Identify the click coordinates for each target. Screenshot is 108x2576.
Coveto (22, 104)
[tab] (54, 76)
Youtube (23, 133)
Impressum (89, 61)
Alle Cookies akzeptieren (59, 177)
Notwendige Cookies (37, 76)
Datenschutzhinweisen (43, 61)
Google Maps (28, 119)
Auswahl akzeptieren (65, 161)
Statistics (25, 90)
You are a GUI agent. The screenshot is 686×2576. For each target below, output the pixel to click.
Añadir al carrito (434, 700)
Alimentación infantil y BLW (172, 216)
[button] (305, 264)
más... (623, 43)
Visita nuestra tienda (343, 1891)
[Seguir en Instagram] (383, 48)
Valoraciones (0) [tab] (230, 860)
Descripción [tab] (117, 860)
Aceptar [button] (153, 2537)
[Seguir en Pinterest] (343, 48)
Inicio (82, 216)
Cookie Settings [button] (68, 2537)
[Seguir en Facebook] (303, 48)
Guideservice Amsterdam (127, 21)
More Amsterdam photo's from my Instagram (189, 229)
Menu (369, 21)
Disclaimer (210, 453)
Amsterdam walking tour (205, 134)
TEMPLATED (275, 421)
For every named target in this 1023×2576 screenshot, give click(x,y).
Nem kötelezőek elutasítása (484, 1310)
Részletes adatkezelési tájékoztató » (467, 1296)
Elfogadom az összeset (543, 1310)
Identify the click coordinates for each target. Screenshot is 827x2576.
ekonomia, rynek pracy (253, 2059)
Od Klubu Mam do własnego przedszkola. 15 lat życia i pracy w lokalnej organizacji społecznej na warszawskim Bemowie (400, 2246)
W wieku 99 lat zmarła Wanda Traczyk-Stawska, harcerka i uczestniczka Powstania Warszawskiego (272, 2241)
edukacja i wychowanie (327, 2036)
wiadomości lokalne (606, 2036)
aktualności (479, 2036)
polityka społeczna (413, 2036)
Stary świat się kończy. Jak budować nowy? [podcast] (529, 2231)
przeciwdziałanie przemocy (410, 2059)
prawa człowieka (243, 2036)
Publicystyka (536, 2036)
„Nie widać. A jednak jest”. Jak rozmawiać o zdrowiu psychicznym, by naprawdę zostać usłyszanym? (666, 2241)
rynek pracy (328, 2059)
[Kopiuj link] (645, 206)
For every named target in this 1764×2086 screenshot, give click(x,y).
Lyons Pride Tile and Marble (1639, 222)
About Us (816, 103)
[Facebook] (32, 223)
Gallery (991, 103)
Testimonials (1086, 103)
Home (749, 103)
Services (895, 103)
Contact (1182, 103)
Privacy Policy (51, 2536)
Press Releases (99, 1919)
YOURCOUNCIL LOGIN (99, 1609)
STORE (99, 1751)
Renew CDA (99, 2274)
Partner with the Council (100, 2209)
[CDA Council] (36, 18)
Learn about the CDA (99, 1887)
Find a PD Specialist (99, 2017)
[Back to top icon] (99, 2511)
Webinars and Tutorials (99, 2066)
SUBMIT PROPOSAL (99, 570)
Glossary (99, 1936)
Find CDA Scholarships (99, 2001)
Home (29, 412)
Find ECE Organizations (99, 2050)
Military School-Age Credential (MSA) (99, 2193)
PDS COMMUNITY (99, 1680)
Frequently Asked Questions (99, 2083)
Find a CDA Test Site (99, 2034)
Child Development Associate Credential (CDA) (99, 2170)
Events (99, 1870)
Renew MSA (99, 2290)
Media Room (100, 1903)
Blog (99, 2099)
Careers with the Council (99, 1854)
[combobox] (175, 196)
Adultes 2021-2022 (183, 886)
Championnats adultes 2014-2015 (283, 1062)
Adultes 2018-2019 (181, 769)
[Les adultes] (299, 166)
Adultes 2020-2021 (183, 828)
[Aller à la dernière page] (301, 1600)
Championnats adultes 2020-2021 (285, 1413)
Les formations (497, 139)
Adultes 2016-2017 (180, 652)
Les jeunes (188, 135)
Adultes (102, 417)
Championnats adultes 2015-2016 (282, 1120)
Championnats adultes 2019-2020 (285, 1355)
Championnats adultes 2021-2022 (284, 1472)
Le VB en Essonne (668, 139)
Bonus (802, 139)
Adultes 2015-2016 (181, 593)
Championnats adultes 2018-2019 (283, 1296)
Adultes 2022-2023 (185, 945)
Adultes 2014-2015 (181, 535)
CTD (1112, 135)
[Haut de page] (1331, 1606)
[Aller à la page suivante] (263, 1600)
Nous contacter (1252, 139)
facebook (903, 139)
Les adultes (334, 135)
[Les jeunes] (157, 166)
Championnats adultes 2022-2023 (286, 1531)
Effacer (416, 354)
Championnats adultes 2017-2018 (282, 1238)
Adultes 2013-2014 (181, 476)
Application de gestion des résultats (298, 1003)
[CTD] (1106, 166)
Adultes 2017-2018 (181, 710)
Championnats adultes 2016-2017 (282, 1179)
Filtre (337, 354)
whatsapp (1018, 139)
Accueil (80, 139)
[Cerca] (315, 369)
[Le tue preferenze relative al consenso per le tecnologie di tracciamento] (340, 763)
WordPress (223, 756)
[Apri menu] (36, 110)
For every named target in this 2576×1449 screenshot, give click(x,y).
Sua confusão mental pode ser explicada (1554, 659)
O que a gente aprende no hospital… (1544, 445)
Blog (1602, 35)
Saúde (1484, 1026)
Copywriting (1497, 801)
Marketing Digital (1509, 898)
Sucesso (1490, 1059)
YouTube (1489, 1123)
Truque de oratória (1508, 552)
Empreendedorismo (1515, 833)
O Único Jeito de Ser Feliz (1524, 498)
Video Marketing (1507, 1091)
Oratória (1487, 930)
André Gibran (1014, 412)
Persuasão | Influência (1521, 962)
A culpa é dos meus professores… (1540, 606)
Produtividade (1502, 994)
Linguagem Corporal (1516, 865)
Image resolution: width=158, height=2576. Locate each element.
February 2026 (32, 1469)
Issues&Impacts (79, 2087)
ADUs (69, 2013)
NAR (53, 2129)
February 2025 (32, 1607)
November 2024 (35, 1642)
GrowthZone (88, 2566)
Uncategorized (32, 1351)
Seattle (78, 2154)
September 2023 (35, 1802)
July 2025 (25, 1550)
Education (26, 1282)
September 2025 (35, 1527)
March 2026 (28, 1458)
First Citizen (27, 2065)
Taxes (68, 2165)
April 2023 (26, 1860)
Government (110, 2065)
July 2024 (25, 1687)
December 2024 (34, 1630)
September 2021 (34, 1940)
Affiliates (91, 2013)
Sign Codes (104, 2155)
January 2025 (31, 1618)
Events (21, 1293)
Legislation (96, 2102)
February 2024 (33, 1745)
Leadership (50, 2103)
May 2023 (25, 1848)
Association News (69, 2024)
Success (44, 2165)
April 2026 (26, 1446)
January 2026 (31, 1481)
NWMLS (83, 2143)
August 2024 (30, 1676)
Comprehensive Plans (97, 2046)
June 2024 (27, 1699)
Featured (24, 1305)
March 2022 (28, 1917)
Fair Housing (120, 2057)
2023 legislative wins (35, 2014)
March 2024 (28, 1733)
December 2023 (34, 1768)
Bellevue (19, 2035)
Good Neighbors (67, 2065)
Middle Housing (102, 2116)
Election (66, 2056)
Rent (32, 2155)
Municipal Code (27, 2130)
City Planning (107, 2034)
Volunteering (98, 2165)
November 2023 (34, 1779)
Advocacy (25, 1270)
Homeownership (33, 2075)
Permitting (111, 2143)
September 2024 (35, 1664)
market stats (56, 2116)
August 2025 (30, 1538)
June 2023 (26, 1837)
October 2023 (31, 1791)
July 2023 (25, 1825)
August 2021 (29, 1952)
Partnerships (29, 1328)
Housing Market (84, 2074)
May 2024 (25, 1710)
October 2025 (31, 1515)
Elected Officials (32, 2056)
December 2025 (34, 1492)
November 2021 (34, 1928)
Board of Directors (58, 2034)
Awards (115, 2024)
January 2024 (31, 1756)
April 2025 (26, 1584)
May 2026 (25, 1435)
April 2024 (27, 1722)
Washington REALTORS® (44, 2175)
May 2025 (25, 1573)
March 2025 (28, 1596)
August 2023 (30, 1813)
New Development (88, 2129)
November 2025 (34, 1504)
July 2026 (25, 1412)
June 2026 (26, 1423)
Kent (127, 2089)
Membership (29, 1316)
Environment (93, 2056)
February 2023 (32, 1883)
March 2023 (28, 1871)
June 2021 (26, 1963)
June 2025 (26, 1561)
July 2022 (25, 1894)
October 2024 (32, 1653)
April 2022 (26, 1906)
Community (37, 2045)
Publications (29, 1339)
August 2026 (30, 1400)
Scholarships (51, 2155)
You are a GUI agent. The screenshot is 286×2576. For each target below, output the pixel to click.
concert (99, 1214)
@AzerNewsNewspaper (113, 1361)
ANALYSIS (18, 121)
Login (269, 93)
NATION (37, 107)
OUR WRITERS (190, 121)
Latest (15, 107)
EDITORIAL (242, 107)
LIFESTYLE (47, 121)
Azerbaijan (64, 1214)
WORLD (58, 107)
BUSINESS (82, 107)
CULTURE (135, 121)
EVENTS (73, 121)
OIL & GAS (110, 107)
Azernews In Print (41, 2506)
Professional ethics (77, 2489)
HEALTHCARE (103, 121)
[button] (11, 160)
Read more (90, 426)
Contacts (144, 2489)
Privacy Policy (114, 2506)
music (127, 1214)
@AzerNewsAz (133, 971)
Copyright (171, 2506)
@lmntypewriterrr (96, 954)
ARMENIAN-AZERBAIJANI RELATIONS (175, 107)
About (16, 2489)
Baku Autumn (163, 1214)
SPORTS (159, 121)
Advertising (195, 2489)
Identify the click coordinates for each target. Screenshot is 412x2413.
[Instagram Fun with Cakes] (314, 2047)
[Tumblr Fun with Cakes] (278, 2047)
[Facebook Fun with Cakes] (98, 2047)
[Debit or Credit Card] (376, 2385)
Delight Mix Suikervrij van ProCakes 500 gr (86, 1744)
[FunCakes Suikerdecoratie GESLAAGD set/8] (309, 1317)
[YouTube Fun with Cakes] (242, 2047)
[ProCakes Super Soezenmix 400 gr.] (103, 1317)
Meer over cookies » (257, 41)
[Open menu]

Task: Using the entries shown above, reproduce verbatim the lines from the line bearing "[Aller à la dernière page] (301, 1600)" to the line bearing "whatsapp (1018, 139)", inclusive.

Worked solution:
[Aller à la dernière page] (301, 1600)
Championnats adultes 2020-2021 (285, 1413)
Les formations (497, 139)
Adultes 2016-2017 (180, 652)
Les jeunes (188, 135)
Adultes (102, 417)
Championnats adultes 2015-2016 (282, 1120)
Championnats adultes 2019-2020 (285, 1355)
Championnats adultes 2021-2022 (284, 1472)
Le VB en Essonne (668, 139)
Bonus (802, 139)
Adultes 2015-2016 (181, 593)
Championnats adultes 2018-2019 (283, 1296)
Adultes 2022-2023 (185, 945)
Adultes 2014-2015 (181, 535)
CTD (1112, 135)
[Haut de page] (1331, 1606)
[Aller à la page suivante] (263, 1600)
Nous contacter (1252, 139)
facebook (903, 139)
Les adultes (334, 135)
[Les jeunes] (157, 166)
Championnats adultes 2022-2023 (286, 1531)
Effacer (416, 354)
Championnats adultes 2017-2018 (282, 1238)
Adultes 2013-2014 (181, 476)
Application de gestion des résultats (298, 1003)
[CTD] (1106, 166)
Adultes 2017-2018 (181, 710)
Championnats adultes 2016-2017 (282, 1179)
Filtre (337, 354)
whatsapp (1018, 139)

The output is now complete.